Nim Chimpsky (1973-2000) was a chimpanzee named in mock honor of linguist Noam Chomsky. He was the subject of an extended study of animal language acquisition at Columbia University, led by Herbert S. Terrace.
Project Nim was an attempt to replicate Project Washoe, in which it was claimed that the chimpanzee Washoe learned to understand and use American Sign Language. Terrace and his colleagues aimed to use more rigorous experimental techniques, and the intellectual discipline of the experimental analysis of behavior, so that the linguistic abilities of the apes could be put on a more secure footing. Attention was particularly focused on Nim's ability to make different responses to different sequences of signs, and to emit different sequences in order to communicate different meanings.
However, the results were not as impressive as had been reported from the Washoe project, and from another project with the gorilla Koko. While Nim did learn 125 signs, the study concluded that he hadn't acquired anything the researchers were prepared to designate worthy of the name "language" although he had learned to repeat his trainers' signs in appropriate contexts. Nim's longest recorded utterance was "Give orange me give eat orange me eat orange give me eat orange give me you." Terrace and his colleagues concluded that the chimpanzee did not show any meaningful sequential behaviour that rivalled human grammar, and indeed that there was nothing that Nim could be taught that could not equally well be taught to a pigeon using the principles of operant conditioning. They were therefore led to question the claims that had been made on behalf of Washoe, and to argue that the apparently impressive results may have resulted from a relatively informal experimental approach.

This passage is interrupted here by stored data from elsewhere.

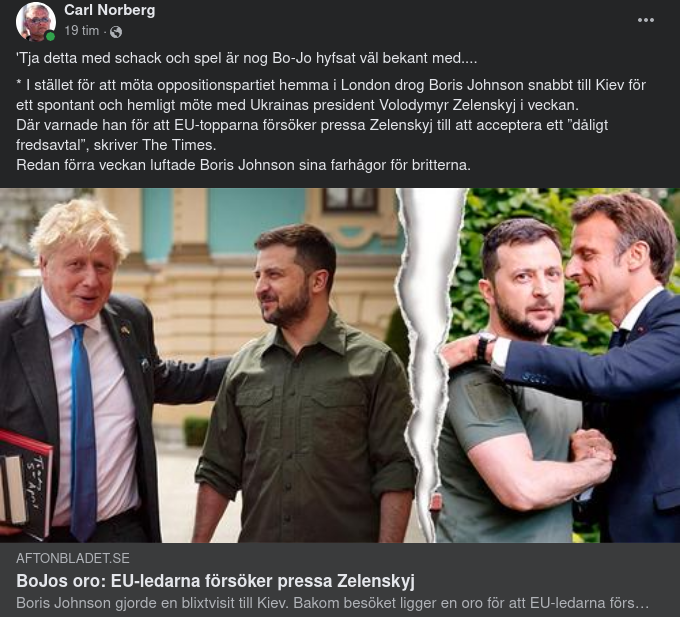Click the paragraph starting "I stället för att möta"

(x=330, y=95)
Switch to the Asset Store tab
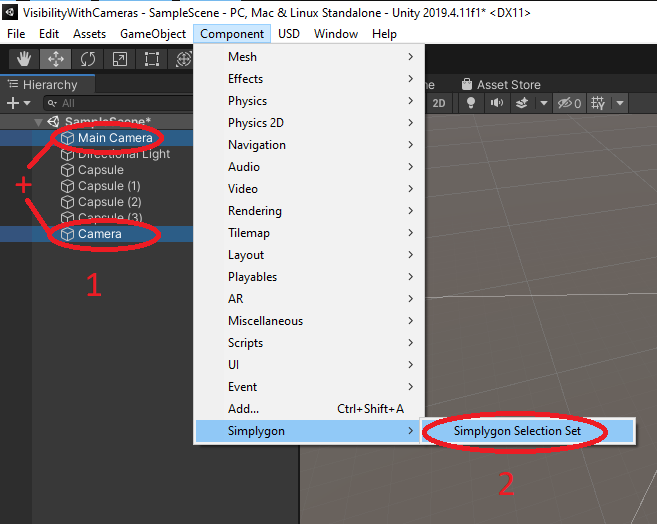The image size is (657, 524). coord(506,85)
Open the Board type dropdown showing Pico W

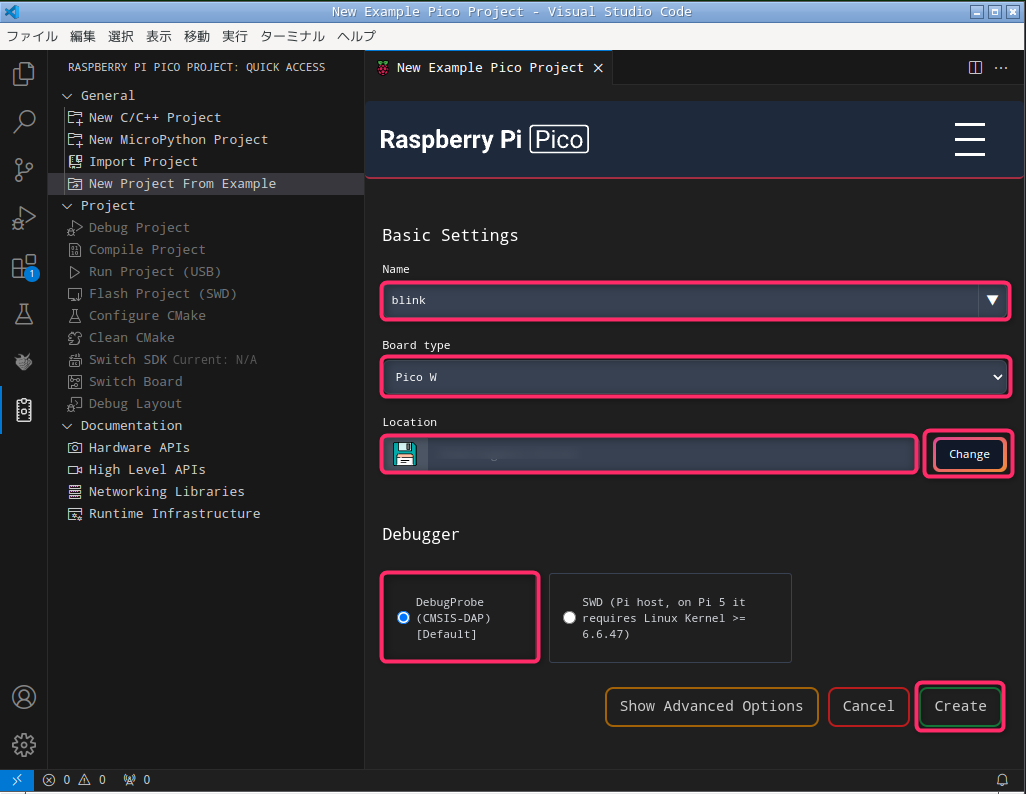(695, 377)
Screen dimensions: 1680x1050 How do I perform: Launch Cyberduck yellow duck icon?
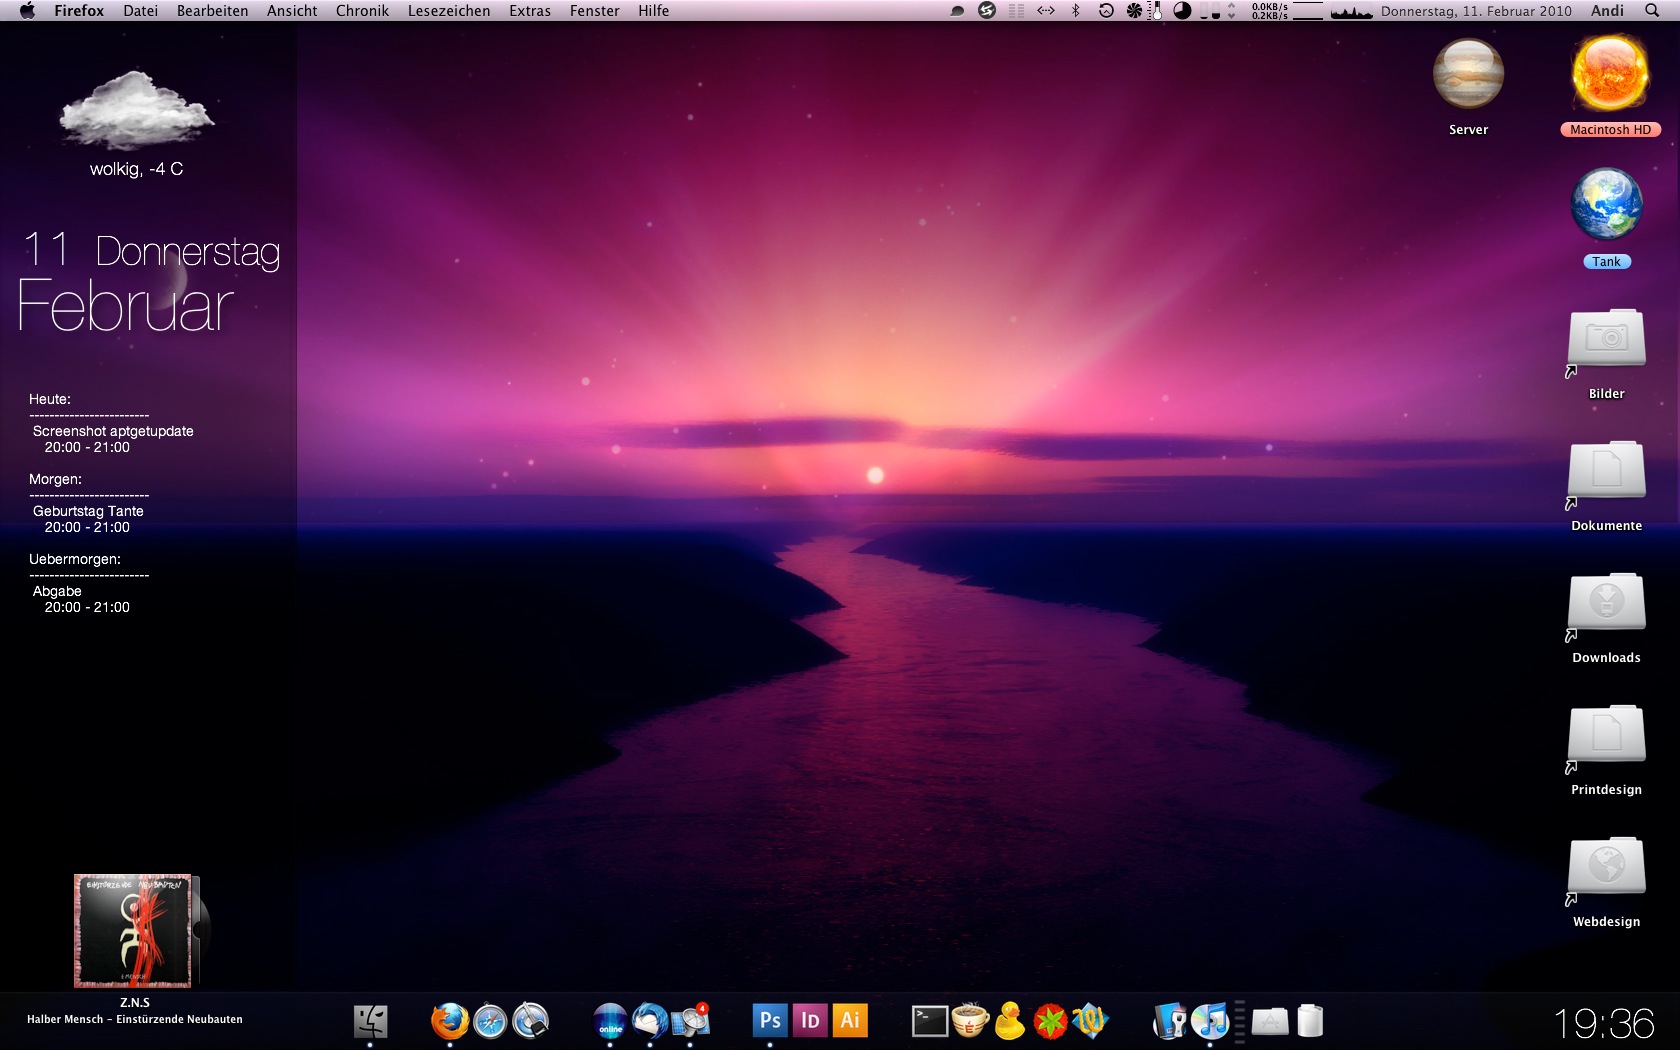coord(1010,1021)
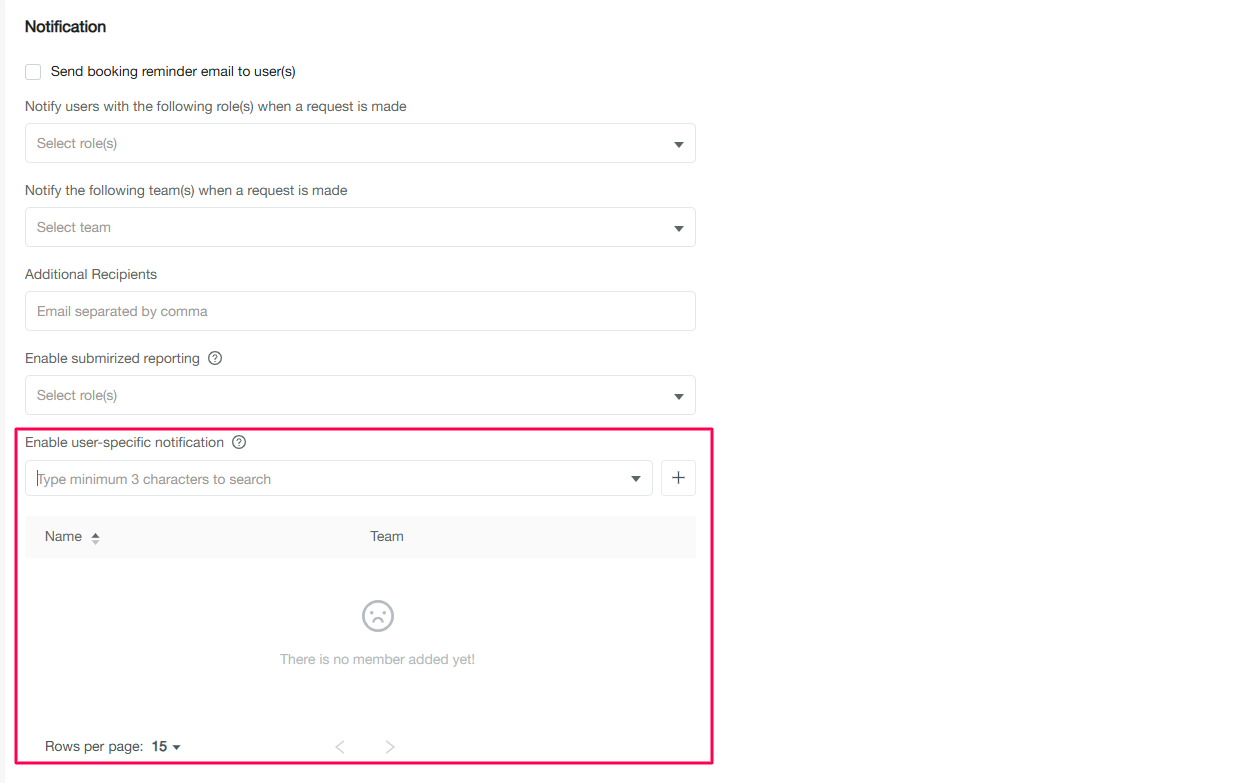Click the Notification section heading
The image size is (1236, 783).
click(65, 27)
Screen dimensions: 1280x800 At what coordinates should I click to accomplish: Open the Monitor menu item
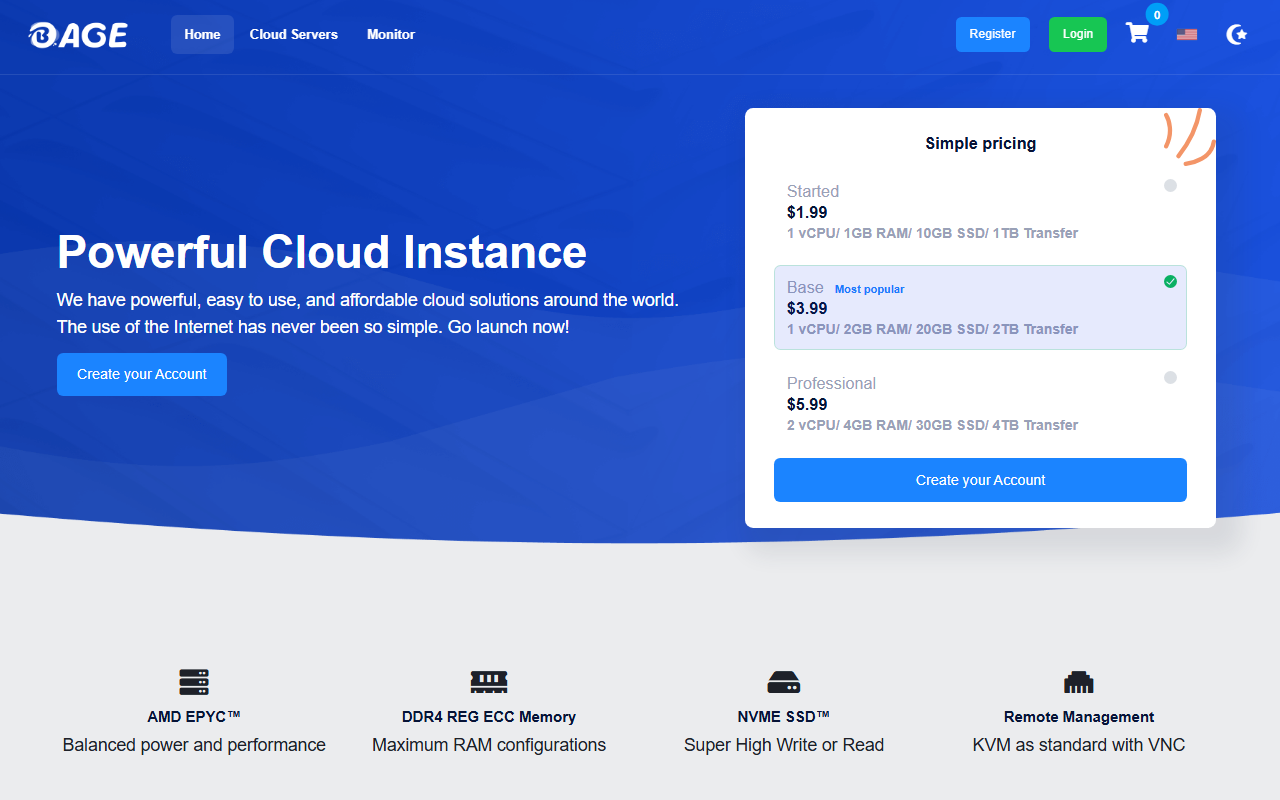tap(391, 34)
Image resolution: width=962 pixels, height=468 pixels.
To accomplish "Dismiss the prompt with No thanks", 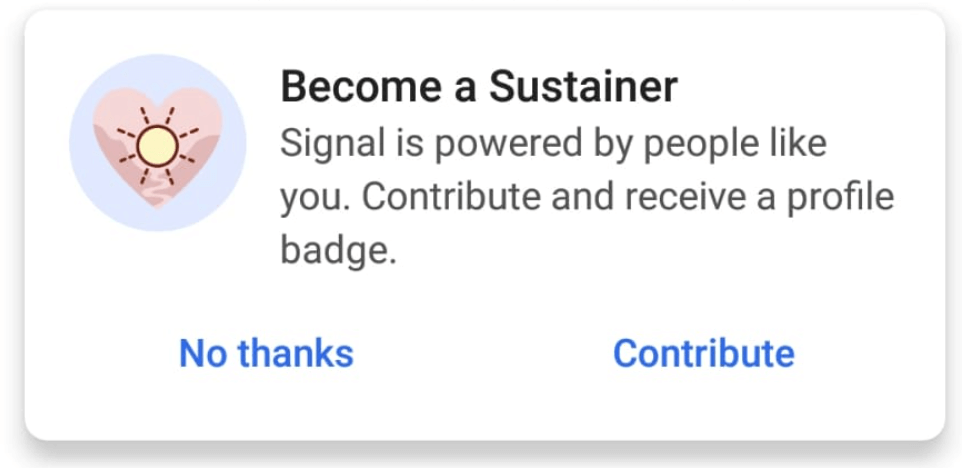I will point(266,353).
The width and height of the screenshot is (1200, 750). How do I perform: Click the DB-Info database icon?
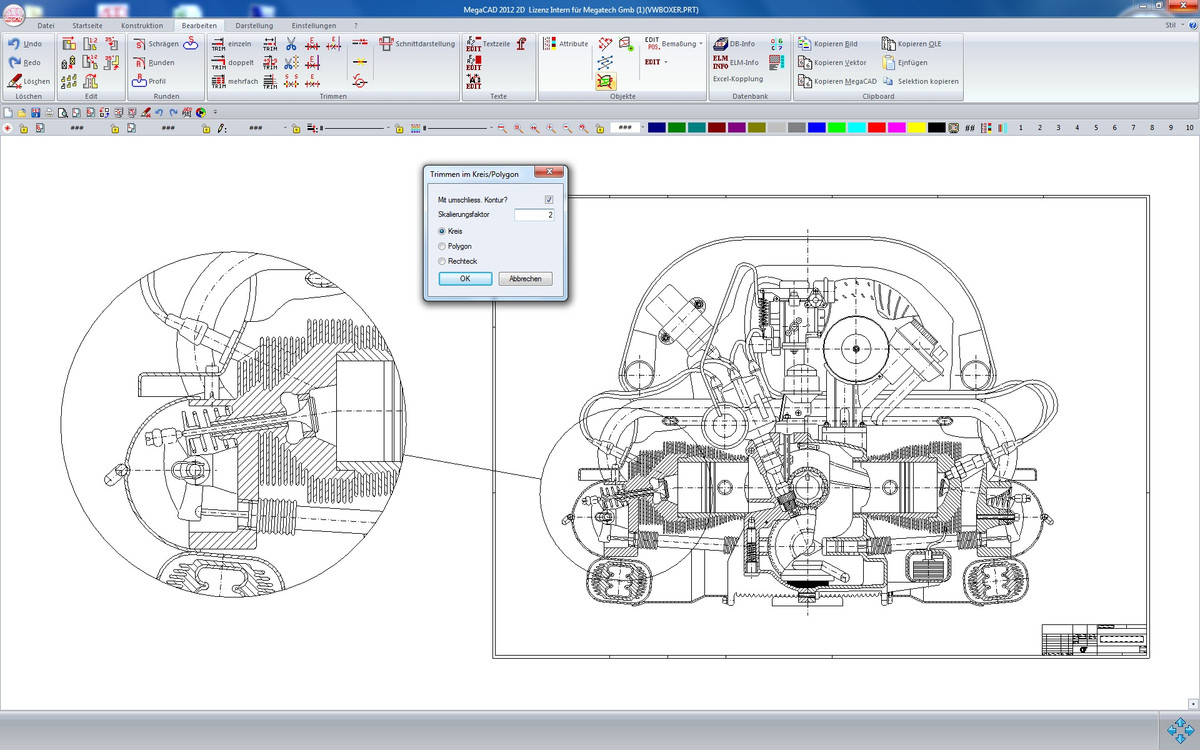(720, 44)
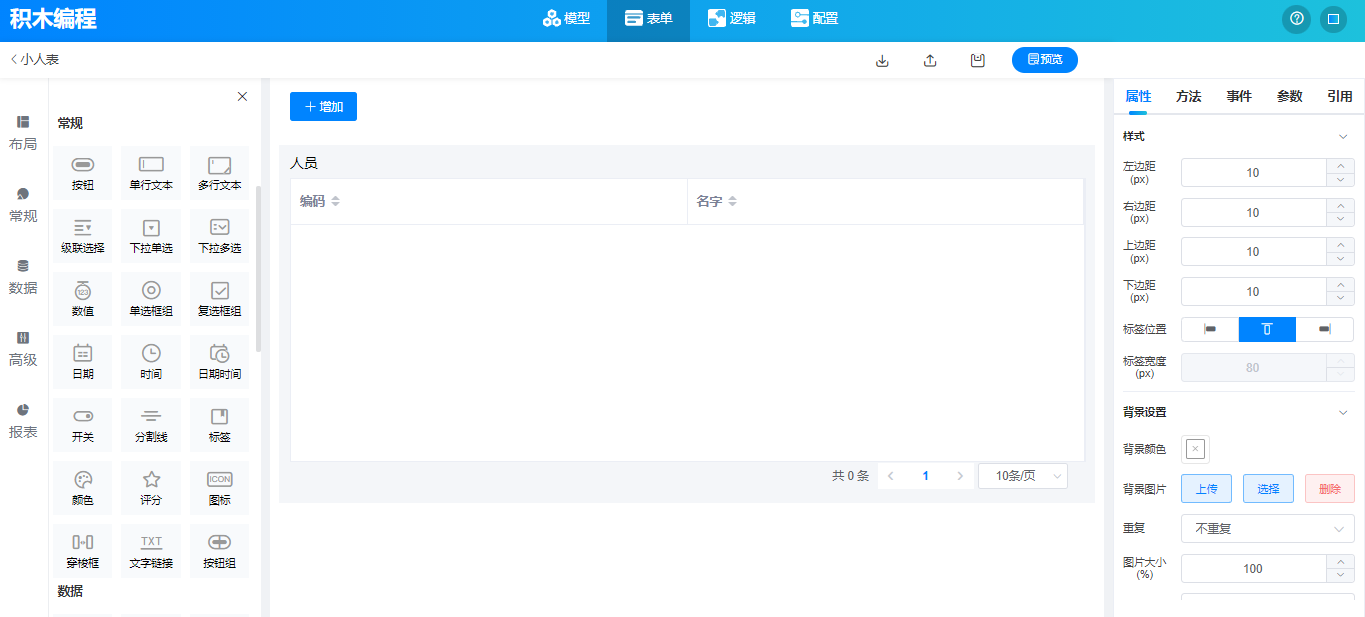Viewport: 1365px width, 617px height.
Task: Select the 按钮 (Button) component icon
Action: [x=83, y=172]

Terrace's sceptical approach to the claims that chimpanzees could learn and understand sign language led to heated disputes with Allen and Beatrice Gardner, who led the Washoe project. The Gardners argued that Terrace's more formal approach to training, and the use of many different assistants, did not harness the chimpanzee's full cognitive and linguistic resources. The position is still not fully resolved, because the financial and other costs of carrying out language training experiments with apes mean that replications are difficult to justify. The definitions of both "language" and "imitation", as well as the question of just how language-like Nim's performance was, remain controversial.
After his owners were reportedly going to sell Nim to a research lab, public involvement funded Nim's retirement to a ranch in Texas, where he died at the age of 26 from a heart attack.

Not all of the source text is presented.